Sondern weil Ziele eine Eigenschaft haben: Sie funktionieren hervorragend als Zugmaschine, sind aber schlechte Wohnorte.

“Wen die Götter strafen wollen, dem erfüllen sie alle Wünsche.”

Der Satz klingt zynisch. Für mich beschreibt er heute etwas sehr Menschliches. Ziele tragen uns – bis wir sie erreicht haben. Danach verlieren sie ihre Kraft.

Was viele nicht einkalkulieren: Es ist nicht das Ziel, das antreibt. Es ist der Zustand des Unterwegsseins.

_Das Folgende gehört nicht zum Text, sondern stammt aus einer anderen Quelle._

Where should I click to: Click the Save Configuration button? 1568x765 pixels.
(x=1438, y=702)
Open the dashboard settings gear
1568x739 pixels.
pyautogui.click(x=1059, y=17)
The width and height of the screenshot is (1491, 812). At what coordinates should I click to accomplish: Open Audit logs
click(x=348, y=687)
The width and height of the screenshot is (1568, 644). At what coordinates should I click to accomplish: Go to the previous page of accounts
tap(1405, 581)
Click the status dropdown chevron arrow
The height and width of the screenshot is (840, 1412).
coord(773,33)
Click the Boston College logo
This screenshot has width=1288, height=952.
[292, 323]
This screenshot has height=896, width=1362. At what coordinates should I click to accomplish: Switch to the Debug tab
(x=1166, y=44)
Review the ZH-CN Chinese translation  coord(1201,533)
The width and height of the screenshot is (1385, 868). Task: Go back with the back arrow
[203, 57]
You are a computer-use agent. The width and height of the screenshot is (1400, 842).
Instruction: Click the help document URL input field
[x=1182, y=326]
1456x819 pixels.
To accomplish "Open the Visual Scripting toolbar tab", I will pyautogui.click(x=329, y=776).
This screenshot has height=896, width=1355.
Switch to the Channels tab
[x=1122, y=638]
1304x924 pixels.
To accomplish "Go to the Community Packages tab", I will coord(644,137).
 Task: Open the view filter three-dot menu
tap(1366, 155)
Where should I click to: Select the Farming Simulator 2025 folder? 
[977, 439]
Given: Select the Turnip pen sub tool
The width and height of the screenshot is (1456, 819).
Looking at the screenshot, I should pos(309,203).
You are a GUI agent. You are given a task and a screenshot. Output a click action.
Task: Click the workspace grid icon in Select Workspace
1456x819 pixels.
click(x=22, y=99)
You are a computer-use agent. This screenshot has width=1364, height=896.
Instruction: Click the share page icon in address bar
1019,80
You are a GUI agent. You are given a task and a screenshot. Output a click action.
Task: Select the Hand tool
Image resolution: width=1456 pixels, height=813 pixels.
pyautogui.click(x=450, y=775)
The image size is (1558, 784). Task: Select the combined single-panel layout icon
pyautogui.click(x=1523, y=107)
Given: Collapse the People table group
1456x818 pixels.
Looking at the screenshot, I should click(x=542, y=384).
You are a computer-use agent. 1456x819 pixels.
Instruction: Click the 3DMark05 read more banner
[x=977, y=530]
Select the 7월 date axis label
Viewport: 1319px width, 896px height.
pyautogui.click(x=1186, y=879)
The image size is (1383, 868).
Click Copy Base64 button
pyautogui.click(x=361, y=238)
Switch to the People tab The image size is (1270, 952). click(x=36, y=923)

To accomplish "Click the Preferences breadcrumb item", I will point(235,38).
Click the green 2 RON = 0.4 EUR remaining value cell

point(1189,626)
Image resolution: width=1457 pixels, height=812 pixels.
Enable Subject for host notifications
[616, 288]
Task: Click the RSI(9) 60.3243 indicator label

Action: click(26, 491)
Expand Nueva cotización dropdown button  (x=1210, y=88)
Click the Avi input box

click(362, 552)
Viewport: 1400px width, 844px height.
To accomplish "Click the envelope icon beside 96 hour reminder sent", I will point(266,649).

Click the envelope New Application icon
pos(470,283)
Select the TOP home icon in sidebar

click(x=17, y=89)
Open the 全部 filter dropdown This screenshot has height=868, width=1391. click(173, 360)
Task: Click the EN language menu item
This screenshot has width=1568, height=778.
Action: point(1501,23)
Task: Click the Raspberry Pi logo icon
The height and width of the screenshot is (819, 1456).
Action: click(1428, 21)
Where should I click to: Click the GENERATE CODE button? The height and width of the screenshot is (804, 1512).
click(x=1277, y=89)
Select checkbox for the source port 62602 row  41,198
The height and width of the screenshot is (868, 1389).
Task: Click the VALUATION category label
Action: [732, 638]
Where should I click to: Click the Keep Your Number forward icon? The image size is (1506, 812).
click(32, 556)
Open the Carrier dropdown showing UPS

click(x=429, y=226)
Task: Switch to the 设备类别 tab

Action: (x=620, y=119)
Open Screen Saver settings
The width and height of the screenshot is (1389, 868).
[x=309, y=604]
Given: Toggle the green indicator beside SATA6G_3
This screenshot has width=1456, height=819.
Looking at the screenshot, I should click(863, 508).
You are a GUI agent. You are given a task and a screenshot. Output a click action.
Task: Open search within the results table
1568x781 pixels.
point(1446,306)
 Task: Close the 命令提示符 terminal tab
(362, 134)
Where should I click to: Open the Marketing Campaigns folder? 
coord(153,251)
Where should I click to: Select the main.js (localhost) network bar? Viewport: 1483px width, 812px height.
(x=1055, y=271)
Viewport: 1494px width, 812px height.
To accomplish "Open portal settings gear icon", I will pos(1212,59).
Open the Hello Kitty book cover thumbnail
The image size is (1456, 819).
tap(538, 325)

Die Energie entsteht nicht am Horizont. Sie entsteht in der Bewegung auf ihn zu. In den Entscheidungen, den Problemen, die gelöst werden müssen, den Rückschlägen und in der Entwicklung hin zum Ziel.

Vielleicht erklärt das auch, warum manche Menschen nach großen Erfolgen überraschend leer wirken, während andere selbst auf langen, schwierigen Wegen voller Energie bleiben.

Wer das versteht, stellt sich irgendwann eine andere Frage.

Nicht:

Wie komme ich über die Leere hinweg?

Sondern:

Wie gestalte ich ein Leben, in dem es immer wieder neue Horizonte gibt?

In Gibraltar haben wir nach zwei Tagen einen neuen Horizont gesetzt. Nicht weil der alte falsch war, sondern weil wir gemerkt haben: Der Motor läuft nicht auf Ankommen, er läuft auf Unterwegs.

Was folgte, war keine neue Begeisterung - sondern erst einmal Wehmut. Wir sind eine Zeit lang lustlos durchs Mittelmeer gefahren, haben auch kurz überlegt, gleich wieder rauszufahren.

Irgendwann haben wir uns damit abgefunden und gemerkt, dass wir es bereuen würden, hier nicht zumindest einen Sommer verbracht zu haben. Keine romantisch verklärte Begeisterung, aber eine Entscheidung. Und die ist gut, so wie sie ist.

Und nächstes Jahr geht's dann wieder raus auf den Atlantik.